Trimble annually surveys Kentucky Cooperative Extension agents to track farmland values in the state. His results are a tad higher than those of the USDA, showing overall farmland value averaging $4,100 an acre, down $10 an acre from last year. He said both his and the USDA's figures reflect the fact that Kentucky, though hit by the recession, doesn't seem to have been affected as badly as other states.

Still, he foresees likelihood that cropland values will decrease if things continue as they are through harvest this year, with corn, soybean and wheat prices substantially below the record-high levels of 2007-2008. Lower crop prices have reduced farm income and put pressure on land prices.

"Because the profit potential is down so drastically, I would hypothesize that you'll see a drop in cropland values. And the agents in the survey indicated to some extent they expected land prices to go down in the future," he said.

Craig Infanger, UK agricultural economist, said the near future may hold some indicators as to what's in store for Kentucky's agricultural land values.

"As we move into harvest season, it will become a little clearer whether or not farmland values will stop the steady upward trend of the last few years," he said. "If major commodity prices do not recover in the next few months, expect farmland values to be under downward pressure in 2010."

This, however, shouldn't be of major concern to most farmers in the state, unless they're planning to sell or buy land or seek financing for a large capital expense.
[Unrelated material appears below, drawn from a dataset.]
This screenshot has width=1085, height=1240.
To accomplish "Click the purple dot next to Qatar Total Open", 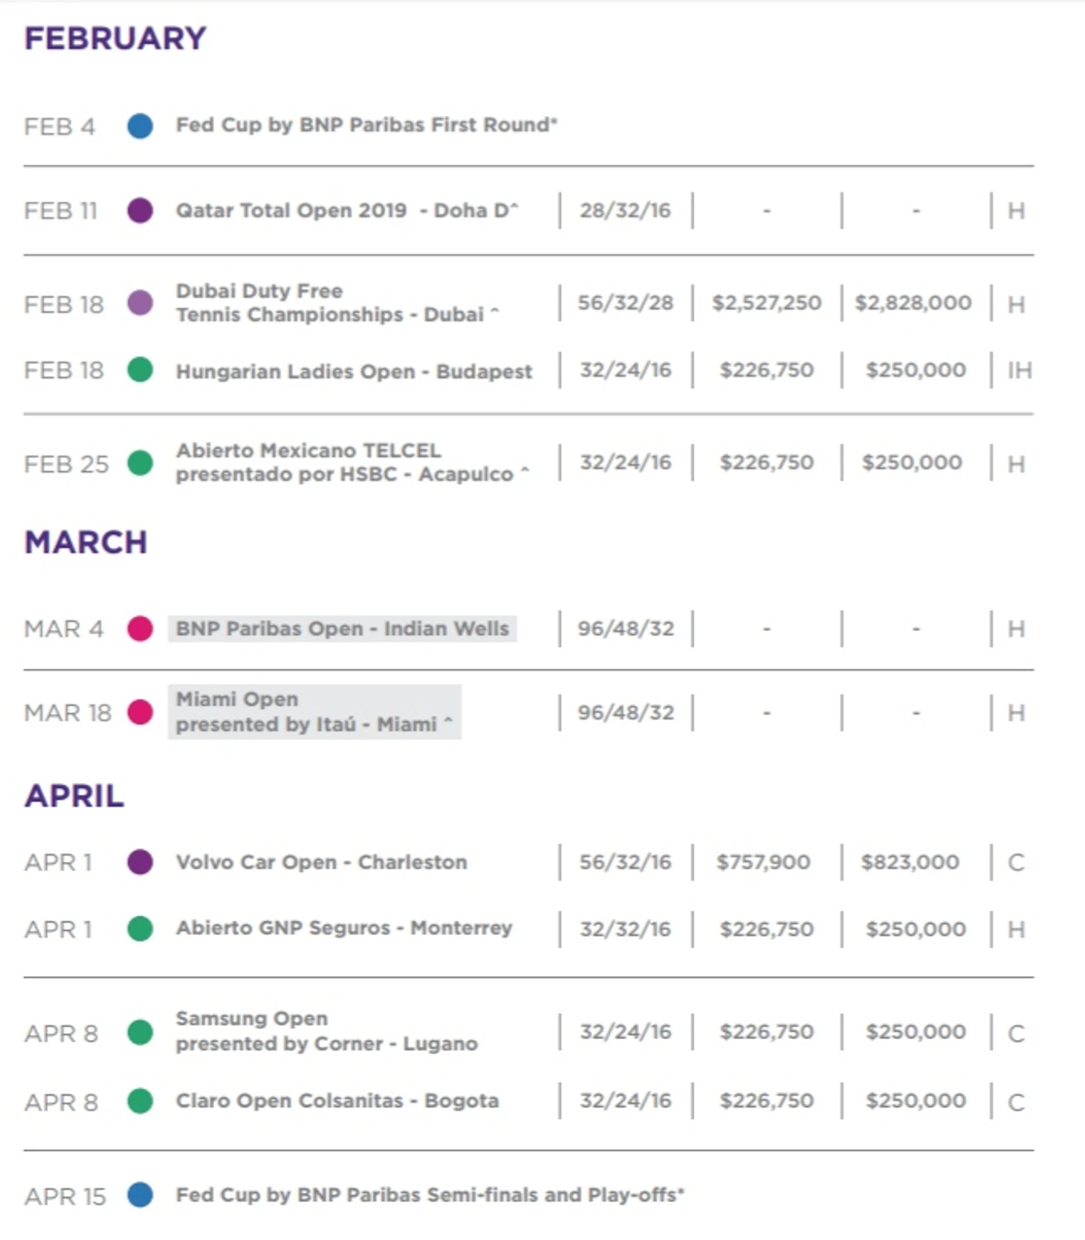I will click(140, 210).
"If you're just out there farming and you've got no immediate thought of buying or selling, it really has very little effect on you, until it comes time to obtain a loan or renew a loan," Trimble said. "If they've been depending on their land as backing for the loan and their land value has declined, then they may have more difficulty obtaining financing. Or they may have to pay more for the financing they do obtain, because they have less equity than they used to."